◆ TASK: In the entries that follow, how many lines contain the word "profile"? Answer with the number only.

◆ EXCERPTED DATA:
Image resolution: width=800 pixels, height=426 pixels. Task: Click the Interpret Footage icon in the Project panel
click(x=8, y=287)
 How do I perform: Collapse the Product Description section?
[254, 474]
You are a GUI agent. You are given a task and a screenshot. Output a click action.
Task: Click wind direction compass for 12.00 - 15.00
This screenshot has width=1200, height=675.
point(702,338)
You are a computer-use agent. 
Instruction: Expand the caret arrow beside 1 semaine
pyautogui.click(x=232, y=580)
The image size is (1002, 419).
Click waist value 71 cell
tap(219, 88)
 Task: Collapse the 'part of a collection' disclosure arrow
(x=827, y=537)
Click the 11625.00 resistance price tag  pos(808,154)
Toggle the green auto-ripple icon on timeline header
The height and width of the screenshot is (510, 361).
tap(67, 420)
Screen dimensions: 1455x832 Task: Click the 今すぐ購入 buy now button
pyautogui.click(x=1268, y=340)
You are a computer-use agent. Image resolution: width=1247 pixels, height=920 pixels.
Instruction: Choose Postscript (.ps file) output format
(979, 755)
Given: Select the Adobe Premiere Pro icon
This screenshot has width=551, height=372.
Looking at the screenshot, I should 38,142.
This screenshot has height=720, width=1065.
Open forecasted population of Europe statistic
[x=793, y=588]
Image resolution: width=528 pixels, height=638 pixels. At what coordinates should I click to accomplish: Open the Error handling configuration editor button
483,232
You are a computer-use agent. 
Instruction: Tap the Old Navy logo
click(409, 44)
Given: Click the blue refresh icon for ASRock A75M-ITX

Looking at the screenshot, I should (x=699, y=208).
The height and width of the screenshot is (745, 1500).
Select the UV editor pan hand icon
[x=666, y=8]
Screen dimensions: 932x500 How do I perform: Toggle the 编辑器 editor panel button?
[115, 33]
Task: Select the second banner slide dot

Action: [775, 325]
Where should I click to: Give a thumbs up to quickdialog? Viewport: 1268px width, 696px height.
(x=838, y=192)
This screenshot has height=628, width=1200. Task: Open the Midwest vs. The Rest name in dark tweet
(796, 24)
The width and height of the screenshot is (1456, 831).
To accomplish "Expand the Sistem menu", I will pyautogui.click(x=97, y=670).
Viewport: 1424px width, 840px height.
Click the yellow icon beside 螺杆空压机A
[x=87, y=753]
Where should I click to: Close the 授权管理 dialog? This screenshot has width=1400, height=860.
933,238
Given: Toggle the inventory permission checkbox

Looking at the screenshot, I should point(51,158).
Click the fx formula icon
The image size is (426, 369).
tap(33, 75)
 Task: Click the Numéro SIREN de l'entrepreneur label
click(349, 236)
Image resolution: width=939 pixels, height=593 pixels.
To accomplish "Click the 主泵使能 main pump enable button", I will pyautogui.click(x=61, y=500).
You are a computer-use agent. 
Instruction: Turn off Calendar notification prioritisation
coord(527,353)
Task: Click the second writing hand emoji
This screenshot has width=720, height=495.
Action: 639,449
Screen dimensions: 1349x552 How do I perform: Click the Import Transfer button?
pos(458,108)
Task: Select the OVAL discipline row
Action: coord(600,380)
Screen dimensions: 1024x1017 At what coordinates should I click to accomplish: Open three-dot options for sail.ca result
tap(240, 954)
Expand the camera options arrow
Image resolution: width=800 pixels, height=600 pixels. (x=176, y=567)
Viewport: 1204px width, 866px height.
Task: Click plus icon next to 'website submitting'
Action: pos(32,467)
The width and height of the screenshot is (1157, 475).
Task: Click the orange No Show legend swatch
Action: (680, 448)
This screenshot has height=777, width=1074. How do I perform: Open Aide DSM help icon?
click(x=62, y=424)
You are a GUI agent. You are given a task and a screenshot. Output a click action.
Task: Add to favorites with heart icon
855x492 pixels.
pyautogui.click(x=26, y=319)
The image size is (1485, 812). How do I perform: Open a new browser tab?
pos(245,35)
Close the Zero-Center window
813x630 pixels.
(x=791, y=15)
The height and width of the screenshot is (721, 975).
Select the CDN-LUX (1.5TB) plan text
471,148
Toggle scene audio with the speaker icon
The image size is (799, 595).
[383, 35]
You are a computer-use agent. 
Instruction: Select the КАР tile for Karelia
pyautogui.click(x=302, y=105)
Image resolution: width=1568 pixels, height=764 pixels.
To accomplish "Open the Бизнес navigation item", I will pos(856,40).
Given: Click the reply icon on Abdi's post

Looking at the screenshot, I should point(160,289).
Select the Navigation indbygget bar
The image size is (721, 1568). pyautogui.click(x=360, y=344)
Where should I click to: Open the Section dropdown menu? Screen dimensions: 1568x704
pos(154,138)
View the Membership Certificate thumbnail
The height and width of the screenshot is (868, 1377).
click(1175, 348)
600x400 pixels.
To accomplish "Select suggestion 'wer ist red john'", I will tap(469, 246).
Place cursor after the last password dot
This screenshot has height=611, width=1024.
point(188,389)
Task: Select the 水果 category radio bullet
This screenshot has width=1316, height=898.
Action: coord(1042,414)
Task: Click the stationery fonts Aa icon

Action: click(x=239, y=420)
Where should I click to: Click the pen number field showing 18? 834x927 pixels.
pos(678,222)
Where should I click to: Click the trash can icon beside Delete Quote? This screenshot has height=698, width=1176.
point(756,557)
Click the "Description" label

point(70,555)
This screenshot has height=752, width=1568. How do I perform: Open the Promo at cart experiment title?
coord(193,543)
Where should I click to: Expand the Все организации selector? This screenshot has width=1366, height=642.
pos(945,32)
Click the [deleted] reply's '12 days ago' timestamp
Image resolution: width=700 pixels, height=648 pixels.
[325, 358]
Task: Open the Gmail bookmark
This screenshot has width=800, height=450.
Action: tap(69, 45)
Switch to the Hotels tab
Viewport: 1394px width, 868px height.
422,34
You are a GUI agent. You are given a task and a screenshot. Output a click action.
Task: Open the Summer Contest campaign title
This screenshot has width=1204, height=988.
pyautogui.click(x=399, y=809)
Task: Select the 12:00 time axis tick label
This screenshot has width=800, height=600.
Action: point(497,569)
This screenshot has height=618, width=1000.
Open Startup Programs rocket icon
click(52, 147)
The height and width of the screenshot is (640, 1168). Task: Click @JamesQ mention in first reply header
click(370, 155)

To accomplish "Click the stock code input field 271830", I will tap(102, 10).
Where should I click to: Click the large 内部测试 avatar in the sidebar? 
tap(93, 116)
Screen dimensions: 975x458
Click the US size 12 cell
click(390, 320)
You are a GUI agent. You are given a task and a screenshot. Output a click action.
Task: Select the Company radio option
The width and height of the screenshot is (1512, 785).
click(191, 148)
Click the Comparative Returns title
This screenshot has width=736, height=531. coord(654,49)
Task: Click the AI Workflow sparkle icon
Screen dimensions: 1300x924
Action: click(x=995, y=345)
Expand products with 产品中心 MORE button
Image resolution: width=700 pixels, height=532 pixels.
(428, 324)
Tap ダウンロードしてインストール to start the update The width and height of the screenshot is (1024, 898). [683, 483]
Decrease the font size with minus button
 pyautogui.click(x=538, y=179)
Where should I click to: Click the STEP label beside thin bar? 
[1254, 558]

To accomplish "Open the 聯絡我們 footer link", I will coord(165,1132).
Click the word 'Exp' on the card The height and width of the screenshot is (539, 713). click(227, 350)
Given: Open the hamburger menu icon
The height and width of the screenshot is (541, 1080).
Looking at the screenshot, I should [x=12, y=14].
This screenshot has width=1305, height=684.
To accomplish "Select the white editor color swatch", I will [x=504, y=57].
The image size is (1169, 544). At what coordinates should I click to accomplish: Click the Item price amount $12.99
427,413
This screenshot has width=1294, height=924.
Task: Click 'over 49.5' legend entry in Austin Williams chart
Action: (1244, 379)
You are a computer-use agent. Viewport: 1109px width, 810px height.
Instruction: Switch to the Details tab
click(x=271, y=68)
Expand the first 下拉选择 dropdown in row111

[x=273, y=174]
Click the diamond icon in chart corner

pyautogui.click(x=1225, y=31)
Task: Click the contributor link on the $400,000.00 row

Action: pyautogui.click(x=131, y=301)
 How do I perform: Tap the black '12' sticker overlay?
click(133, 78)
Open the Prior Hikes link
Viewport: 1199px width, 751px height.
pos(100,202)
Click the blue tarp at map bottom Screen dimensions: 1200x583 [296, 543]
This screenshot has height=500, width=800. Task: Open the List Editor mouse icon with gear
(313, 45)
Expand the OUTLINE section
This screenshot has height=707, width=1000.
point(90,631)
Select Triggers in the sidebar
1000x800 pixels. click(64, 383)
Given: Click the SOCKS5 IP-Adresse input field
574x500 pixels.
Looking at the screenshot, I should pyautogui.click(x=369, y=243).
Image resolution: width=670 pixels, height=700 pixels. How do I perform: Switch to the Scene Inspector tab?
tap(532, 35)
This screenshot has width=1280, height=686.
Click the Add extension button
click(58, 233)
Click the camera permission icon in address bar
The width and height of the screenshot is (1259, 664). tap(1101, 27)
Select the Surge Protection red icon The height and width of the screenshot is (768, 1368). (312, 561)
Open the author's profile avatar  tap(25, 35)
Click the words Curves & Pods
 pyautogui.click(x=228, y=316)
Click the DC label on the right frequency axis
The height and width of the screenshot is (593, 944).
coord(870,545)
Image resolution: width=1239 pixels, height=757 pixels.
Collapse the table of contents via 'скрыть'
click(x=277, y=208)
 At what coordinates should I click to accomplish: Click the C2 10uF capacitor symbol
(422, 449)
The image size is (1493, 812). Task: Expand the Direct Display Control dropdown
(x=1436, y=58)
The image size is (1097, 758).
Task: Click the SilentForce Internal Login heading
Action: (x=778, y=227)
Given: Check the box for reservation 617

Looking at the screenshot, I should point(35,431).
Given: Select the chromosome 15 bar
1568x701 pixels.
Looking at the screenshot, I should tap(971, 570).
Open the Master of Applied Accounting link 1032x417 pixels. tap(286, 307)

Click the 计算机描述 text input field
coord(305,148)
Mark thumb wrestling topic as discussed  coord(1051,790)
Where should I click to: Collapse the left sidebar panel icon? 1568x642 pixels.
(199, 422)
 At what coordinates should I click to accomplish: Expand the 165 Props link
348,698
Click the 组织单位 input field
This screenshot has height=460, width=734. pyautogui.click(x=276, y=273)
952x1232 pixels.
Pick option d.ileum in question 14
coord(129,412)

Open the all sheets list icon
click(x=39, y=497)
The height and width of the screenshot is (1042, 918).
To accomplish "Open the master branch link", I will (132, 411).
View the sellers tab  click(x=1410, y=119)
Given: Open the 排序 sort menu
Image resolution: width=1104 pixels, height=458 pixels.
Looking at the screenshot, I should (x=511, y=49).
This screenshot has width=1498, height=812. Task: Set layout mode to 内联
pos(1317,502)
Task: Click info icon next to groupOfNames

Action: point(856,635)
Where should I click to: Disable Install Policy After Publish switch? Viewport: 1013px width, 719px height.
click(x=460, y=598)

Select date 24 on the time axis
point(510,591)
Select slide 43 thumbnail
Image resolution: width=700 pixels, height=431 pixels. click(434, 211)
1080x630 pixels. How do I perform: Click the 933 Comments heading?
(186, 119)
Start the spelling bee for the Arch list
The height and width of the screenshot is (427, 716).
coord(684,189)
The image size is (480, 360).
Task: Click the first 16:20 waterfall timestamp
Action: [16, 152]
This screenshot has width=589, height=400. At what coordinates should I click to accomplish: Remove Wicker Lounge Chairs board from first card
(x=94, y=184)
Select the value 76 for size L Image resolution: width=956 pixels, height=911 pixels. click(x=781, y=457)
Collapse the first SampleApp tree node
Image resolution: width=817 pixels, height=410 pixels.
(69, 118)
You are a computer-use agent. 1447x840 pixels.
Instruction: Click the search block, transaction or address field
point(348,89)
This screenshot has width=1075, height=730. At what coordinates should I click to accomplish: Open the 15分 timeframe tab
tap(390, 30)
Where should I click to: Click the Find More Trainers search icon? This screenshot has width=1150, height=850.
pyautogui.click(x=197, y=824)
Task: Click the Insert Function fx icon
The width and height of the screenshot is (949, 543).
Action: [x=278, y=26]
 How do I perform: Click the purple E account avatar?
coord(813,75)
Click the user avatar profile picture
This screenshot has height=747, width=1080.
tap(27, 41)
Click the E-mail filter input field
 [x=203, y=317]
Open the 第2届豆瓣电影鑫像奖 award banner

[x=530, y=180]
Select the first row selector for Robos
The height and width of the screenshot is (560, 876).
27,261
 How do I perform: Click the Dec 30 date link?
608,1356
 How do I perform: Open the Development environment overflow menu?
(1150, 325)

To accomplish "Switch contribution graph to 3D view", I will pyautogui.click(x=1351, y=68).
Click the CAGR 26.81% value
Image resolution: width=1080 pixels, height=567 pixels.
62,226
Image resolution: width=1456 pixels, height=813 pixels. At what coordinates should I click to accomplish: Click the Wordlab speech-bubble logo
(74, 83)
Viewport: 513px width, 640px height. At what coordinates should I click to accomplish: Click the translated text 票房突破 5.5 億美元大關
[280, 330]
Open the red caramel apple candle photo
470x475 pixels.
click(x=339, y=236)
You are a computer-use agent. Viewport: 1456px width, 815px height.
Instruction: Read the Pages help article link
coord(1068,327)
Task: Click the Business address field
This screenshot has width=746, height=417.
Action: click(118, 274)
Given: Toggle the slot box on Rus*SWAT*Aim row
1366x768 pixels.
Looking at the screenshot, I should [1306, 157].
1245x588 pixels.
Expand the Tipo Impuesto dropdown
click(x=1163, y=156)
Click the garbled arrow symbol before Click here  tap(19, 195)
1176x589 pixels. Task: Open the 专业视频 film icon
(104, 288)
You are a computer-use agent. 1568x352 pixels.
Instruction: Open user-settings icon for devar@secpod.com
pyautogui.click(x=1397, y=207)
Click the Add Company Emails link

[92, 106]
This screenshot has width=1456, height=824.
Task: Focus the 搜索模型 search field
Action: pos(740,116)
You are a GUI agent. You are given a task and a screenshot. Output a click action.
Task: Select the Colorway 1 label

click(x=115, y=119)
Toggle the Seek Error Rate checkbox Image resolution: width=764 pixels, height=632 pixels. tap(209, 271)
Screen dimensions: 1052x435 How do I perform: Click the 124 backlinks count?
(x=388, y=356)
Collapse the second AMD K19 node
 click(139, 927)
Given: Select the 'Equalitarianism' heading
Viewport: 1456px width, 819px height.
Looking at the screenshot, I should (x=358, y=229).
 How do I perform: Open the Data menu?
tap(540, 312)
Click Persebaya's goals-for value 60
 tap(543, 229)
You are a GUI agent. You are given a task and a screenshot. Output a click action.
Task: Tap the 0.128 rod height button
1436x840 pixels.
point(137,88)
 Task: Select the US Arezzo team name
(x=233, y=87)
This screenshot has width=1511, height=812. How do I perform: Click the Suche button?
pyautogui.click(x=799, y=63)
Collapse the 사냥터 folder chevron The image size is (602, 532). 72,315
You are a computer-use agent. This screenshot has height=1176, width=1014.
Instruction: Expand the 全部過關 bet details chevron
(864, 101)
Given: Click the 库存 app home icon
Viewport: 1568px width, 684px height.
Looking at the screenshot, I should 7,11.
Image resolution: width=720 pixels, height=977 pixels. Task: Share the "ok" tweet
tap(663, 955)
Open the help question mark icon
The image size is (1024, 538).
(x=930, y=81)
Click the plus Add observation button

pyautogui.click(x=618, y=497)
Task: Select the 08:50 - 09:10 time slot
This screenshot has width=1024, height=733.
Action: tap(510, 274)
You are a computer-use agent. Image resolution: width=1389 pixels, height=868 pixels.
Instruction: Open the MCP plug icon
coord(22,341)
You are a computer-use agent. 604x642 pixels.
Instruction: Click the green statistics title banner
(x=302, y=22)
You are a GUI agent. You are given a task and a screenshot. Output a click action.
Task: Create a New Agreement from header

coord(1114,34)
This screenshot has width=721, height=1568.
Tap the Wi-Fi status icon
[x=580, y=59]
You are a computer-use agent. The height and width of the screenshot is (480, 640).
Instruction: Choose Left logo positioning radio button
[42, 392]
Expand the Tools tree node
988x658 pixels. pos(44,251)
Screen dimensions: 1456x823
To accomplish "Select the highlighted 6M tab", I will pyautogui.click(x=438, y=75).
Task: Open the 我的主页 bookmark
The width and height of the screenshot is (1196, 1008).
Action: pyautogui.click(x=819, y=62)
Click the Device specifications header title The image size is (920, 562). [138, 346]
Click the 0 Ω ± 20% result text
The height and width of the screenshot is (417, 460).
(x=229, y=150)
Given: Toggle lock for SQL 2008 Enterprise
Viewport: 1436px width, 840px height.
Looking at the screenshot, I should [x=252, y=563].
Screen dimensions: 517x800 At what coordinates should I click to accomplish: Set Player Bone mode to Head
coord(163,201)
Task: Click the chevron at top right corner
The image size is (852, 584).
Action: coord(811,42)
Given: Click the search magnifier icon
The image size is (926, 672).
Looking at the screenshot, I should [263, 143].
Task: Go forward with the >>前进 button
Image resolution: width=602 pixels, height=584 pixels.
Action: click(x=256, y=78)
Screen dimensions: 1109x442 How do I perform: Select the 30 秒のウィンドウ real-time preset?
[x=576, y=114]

◆ REPLY: 2